Hi and thank you for replying, what is a SA, DH? Was the hsg thing sore? How long did it take before you were put on the clomid?


----------



## Loubie101 (Aug 20, 2005)

Oops sorry, I keep forgetting not everyone is used to the abbreviations!

SA is 'Sperm Analysis'
DH is 'Dear Husband'

Yes...if I'm perfectly honest the HSG was painful for me as apparently my tubes went into spasm BUT the news that everything was in working order more than made up for it! (I was told there and then)  I've heard of lots of other ladies who experienced no pain at all during their HSGs so I think I was just unlucky.

I'm trying to think now how long it was before I started on Clomid....I think I first went to see my GP in the January, he did tests over a couple of months and then referred me...my first appointment was in the April or May, I had my HSG in the June, had my follow up appointment shortly after and then started the Clomid in the August I believe.  So around 4 months after first seeing the specialist, but I had to wait for my period to start before I could book the HSG and then wait for my period to start again before I could start the Clomid, I remember just missing out as when I got the prescription I was already on day 3 (I had to take it days 2-6 of my cycle) so I 'lost' another month virtually there.

If you need to ask anything more just shout or PM me   And I'm sure you'll get tons more useful advice from others


----------



## Caz (Jul 21, 2002)

Hello shortnsweet, welcome to Fertility Freinds. 

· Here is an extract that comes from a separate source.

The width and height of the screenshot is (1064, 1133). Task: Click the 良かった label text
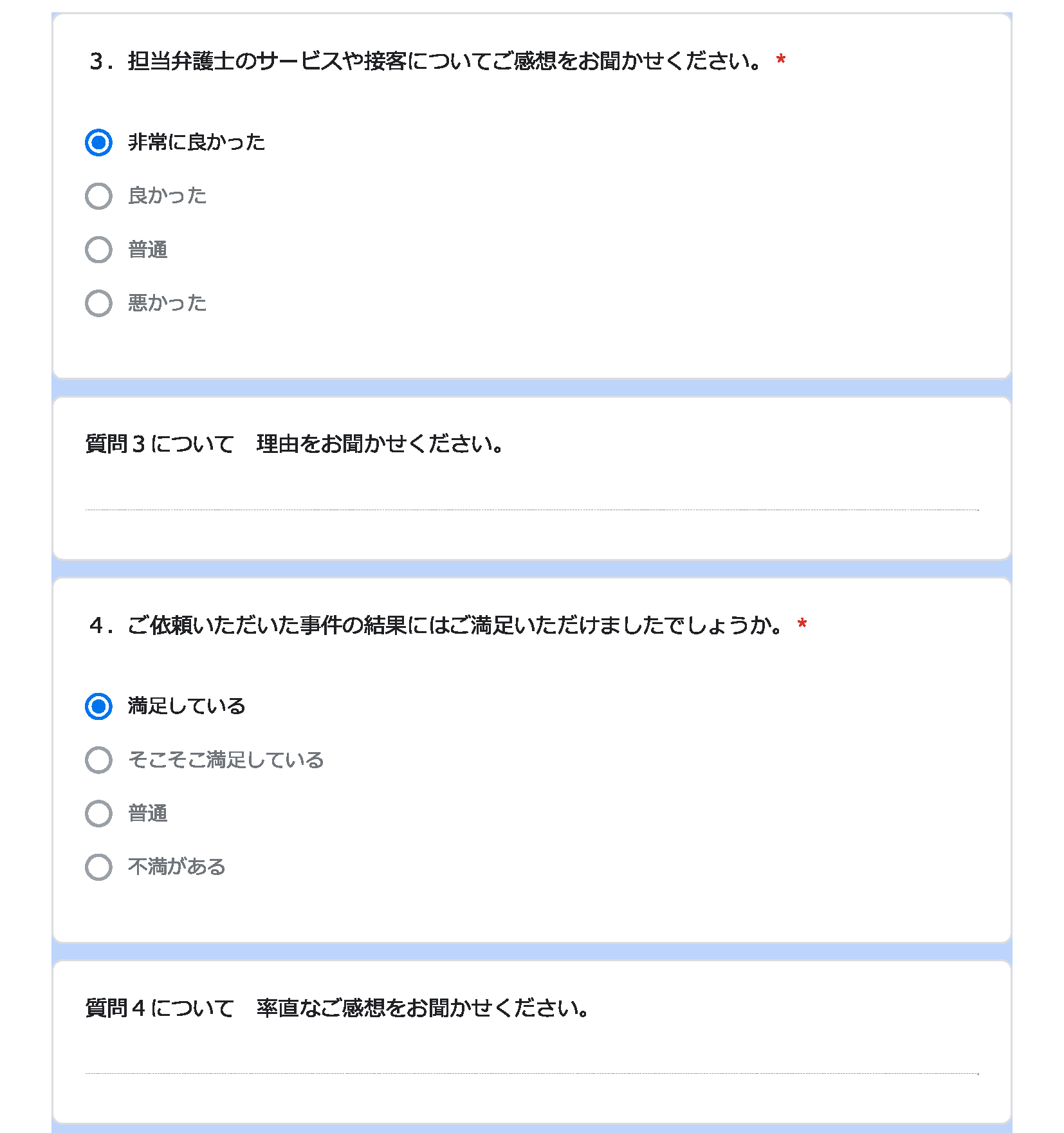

As you have correctly assumed, you might well be prescribed clomid if lack of ovulation appears to be your problem. HOwever some consultants are very throrough and, if it's not already been ruled out, yours might like to perform some tests to check your uterus, tubes and ovaries are all in generally good condition before prescribing so please don't be too disapointed if there is a bit of a wait for more tests before treatment - in the long run it may save you time anyway (I wasted 8 months taking clomid when later tests showed it had no realistic chance of working for me anyway). 
In answer to your many questions, here's some links you ought to check out, that will help you with the terminology etc.:

*What Every New Member Needs To Know ~ * *CLICK HERE*

*Words, Meanings & Jargon ~ *CLICK HERE

*FERTILITY INFO GUIDES ~ *CLICK HERE

*Starting out & Diagnosis ~ *CLICK HERE

*Girl & Boy Community FUN board ~ *CLICK HERE

You can also "meet" and chat with people in your local area through the *Location boards*. This is especially useful to find people who may be using the same clinic and or in the same PCT area.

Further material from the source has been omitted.